Seacombe was originally a terminus for the Wirral Railway; however, passenger services ended on 4 January 1960 and all services on the line terminated on 16 June 1963. Much of the line to Seacombe station was used as the approach road to the Kingsway Tunnel.

==Geography==
Seacombe is situated to the north-east of the Wirral Peninsula, adjoining the River Mersey to the east. Seacombe is less than 4 km south-south-east of the Irish Sea at New Brighton and about 11 km east-north-east of the Dee Estuary at Caldy. The area is at an elevation of between 0-18 m above sea level.

==Notable features==
Seacombe is dominated by three landmarks. The first of these is one of the terminals for the Mersey Ferry, the legendary "Ferry 'cross the Mersey" described by Gerry & The Pacemakers. The ferry travels in a triangular route between the Seacombe, Woodside and Liverpool Pier Head terminals. The second landmark is the parish church of St Paul. The third is a building housing some of the ventilation systems for the Kingsway Tunnel, a colossal structure which faces the river. It consists of two huge grilles which resemble stereo speakers, and a central concrete flue-like structure. This building has an almost identical counterpart on the Liverpool side of the river.

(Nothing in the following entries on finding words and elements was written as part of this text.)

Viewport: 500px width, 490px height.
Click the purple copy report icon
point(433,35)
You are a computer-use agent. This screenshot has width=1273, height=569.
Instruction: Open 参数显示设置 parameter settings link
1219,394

Seacombe was also home to Spaceport, a space-themed visitor attraction situated near the ferry terminal. Spaceport was opened on 26 July 2005 by Merseytravel Chairman Cllr Mark Dowd. It closed at the end of 2019 due to large financial losses. In November 2022 a new children's attraction, Eureka! Science + Discovery opened at the same site and welcomed 100,000 visitors in its first year.

Wallasey Town Hall is situated in Seacombe. It is a Grade II listed building. During World War I it was used as a military hospital.

Seacombe is also the location of Guinea Gap Baths. It is the oldest swimming pool in the Wirral, with the first swimming club being founded in the 1890s. It was originally filled with sea water, being so close to the River Mersey.

The nearest school to Seacombe Ferry is Riverside Primary School. The school has over 200 pupils and over 25 staff. The school's Latin motto is Da Totem Habes!, translated as Give it all you've got!

==Popular culture==
The area was immortalised in the title of "Party Seacombe", an instrumental by George Harrison on his Wonderwall Music album.

Michael Portillo lived briefly in Seacombe in 2003 for the BBC TV programme When Michael Portillo became a Single Mum, which saw the former Conservative MP experience life as a single parent (he also worked in the Asda superstore in Wallasey).

== Notable people ==
Falkland Road in Seacombe, which runs from Brighton Street to Liscard Road, is the birthplace of the writer, peace campaigner and philosopher Olaf Stapledon, (1886–1950), author of Last and First Men and Star Maker. Stapledon's birth certificate gives his place of birth as "Poolton (sic) - cum - Seacombe". The prominent Welsh dramatist, literary critic and politician, Saunders Lewis, was born in 61 Falkland Road on 15 October 1893. Marjorie Cottle, pioneer female motorcyclist was born in the town in 1900.